|Ms. Sarah Hunter||
"If you're not failing, you're not trying hard enough," most effectively sums up Derek Sivers' message in his YouTube video "Why You Need to Fail." In his video, Sivers presents three main reasons why it's important for a person to fail: Learning, Growth and Quality through Experimentation.
In order to learn, a person needs to fail. It is through the mistakes we make that we learn, because mistakes teach us much more than preparation. Mistakes help us find the difficult in every lesson, and experience and learn from them. I agree with all of the points Sivers makes in regards to learning being an important reason to fail. I think learning through failure is part of the natural process of learning. In other words, while I agree that it is important to include learning as one of the benefits of failure, I don't know that it's a great revelation. I'm also not sure that it can be taught. No one actively tries to fail as a means to learn, it just works out that way to the benefit of the learner.

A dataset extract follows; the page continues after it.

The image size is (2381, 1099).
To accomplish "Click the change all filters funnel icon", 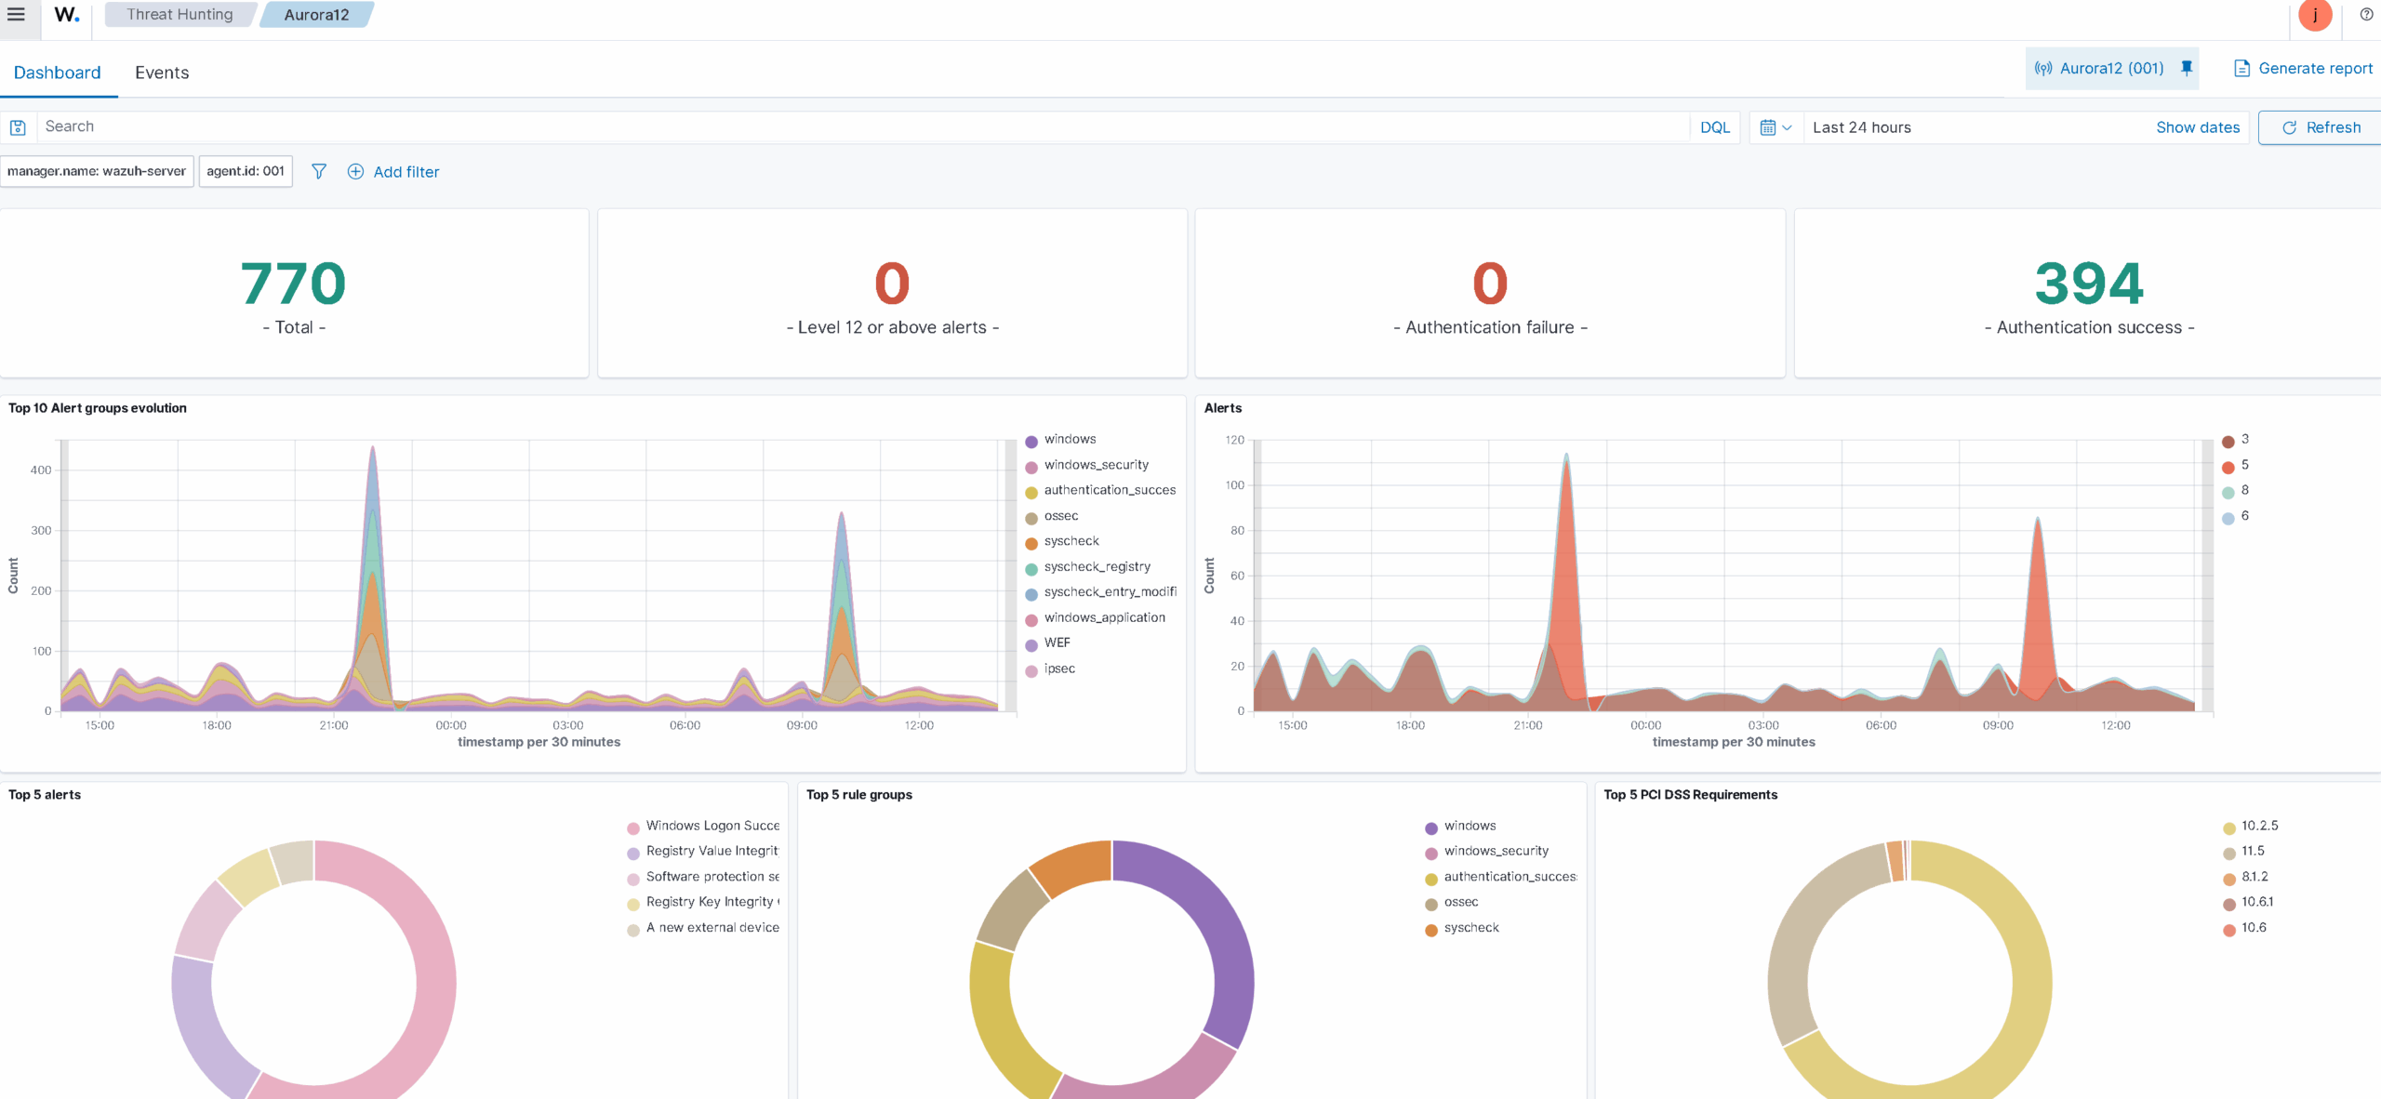I will 319,171.
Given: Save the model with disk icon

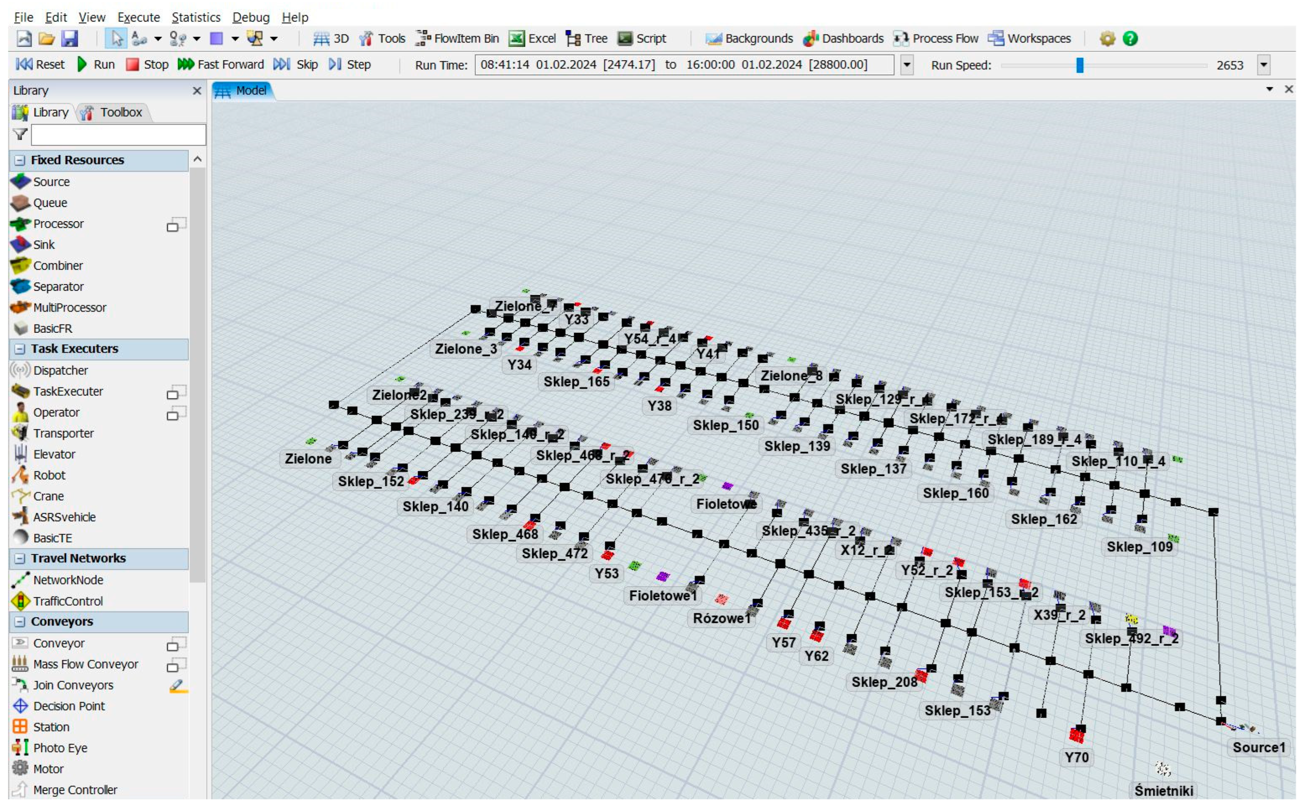Looking at the screenshot, I should [70, 38].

The growth mindset element of failing is, in my mind, the area that can be taught most effectively. Instead of conditioning learners to believe that talent is innate, there is much more room to grow and thrive when coming from the belief that talent comes from hard work. When we praise children on their effort, it inspires the desire to grow. Whereas, if we praise children on the person or presence of "innate" talent, we teach those children who did not receive such praise that they shouldn't bother to try. Not only do I think this is the most important reason to fail that Sivers addresses, I think this is the one we as teachers must focus on supporting the most.

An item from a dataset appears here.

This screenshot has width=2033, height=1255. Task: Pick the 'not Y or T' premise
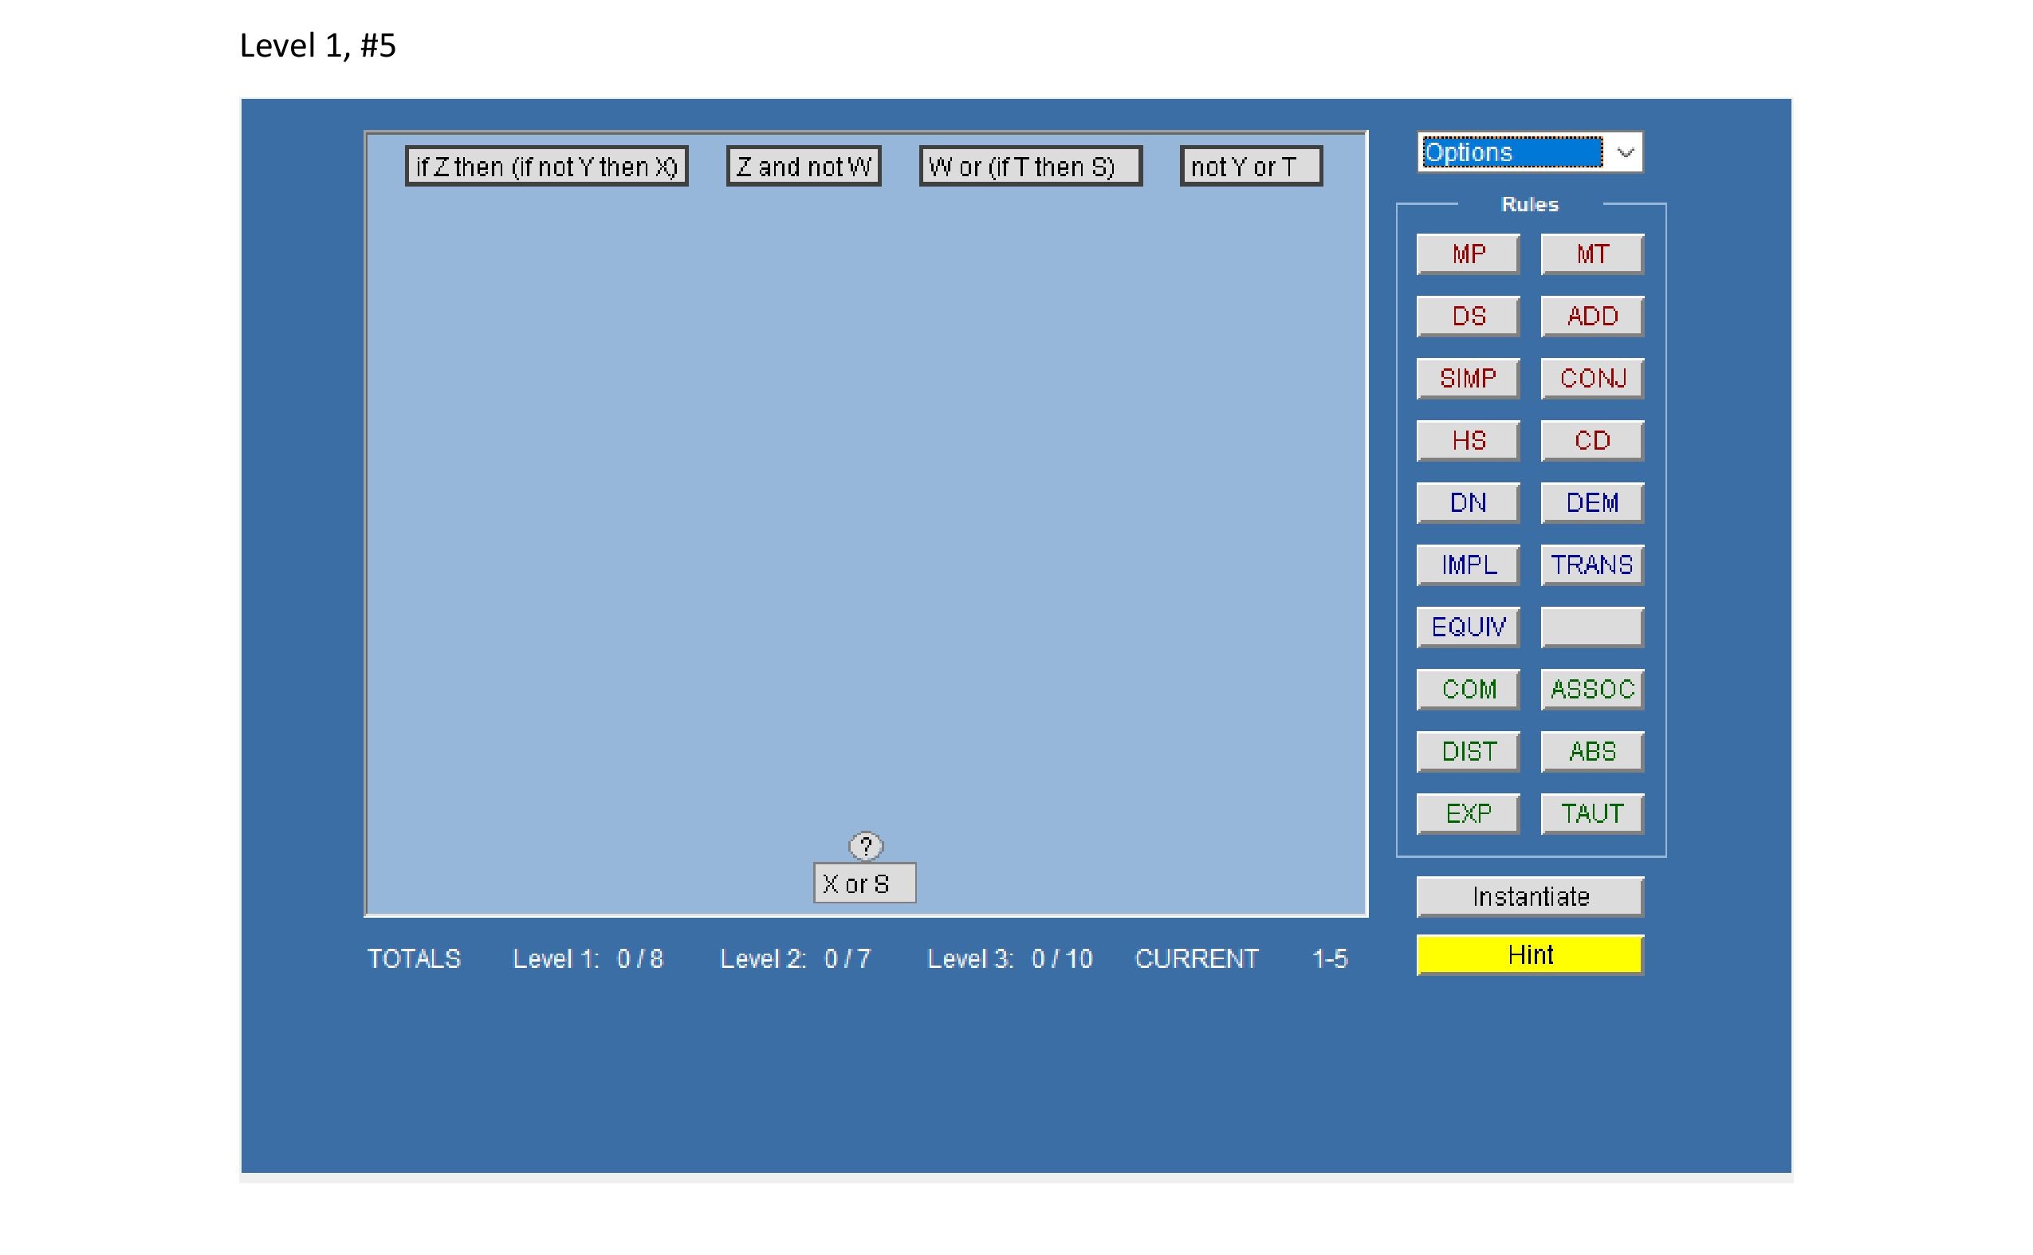tap(1250, 167)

Finally, the element of quality through experiments teaches that "everything we do is just one option." This comes down to the classic mantra "if at first you don't succeed, try, try again." Nothing is final, there is no "end" to learning, so we should count experimenting as a branch of failing that invites us to get back up each time we're knocked down.
Overall, while there were no life-changing-teaching-epiphanies presented in Sivers' "Why You Need to Fail," it did offer up some excellent points that I'm sure will come in handy for the many "teaching moments" ahead of me!